As each AUM embeds the hash of the preceding AUM, the hash of the latest AUM is sufficient to describe the current state (in the same manner that a commit hash is sufficient to describe the current state of a Git branch). Borrowing Git nomenclature, we say the current state of a TKA is its HEAD (AUM hash).

Processing incremental updates

When the user wishes to make changes to the parameters of tailnet lock, such as by adding a new trusted TLK, their node generates an AUM describing the change. This AUM is signed by a trusted TLK, and encodes the HEAD of the TKA as the hash of the previous update.

An incremental authority update message encodes the HEAD of the tailnet key authority as the hash of the previous update, to build upon the latest tailnet lock state.

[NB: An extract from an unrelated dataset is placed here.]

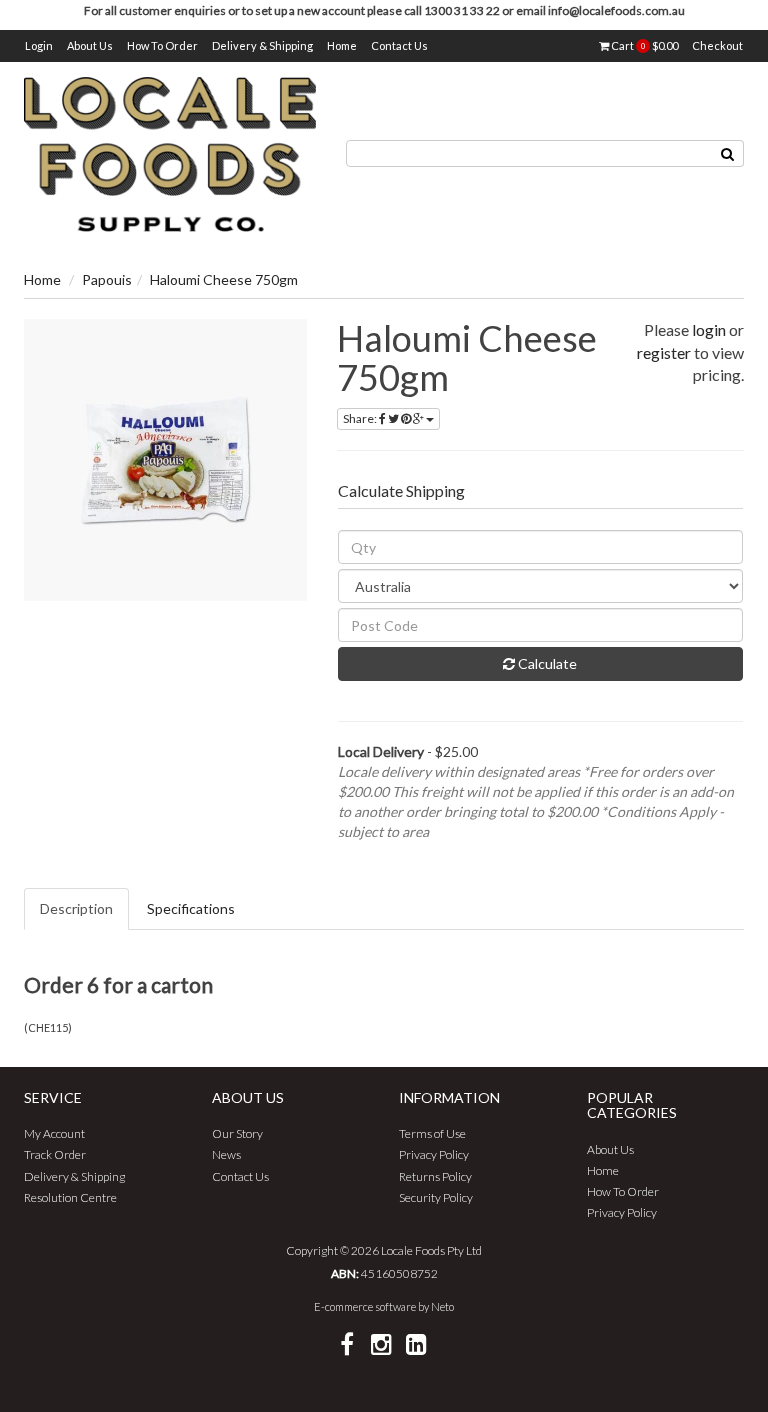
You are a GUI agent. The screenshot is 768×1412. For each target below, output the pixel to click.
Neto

An incremental authority update message encodes the HEAD of the tailnet key authority as the hash of the previous update, to build upon the latest tailnet lock state.

This update is then relayed to all nodes in the tailnet via the control plane. Each node validates the AUM and applies the change described. All nodes which have processed the AUM are now at the same state of trusting the newly added TLK; and being at the same state, have the same HEAD.

Validation

AUMs are validated prior to being processed. Validation includes two steps: verifying the AUM is signed, and verifying the AUM is well formed.

AUMs must be signed by an already trusted TLK, that is, a TLK trusted at the state preceeding the current AUM. This signature verification is done as early as possible: if there end up being security-relevant bugs in later validation logic, the need to possess a trusted TLK significantly reduces the availability of that code path to an attacker.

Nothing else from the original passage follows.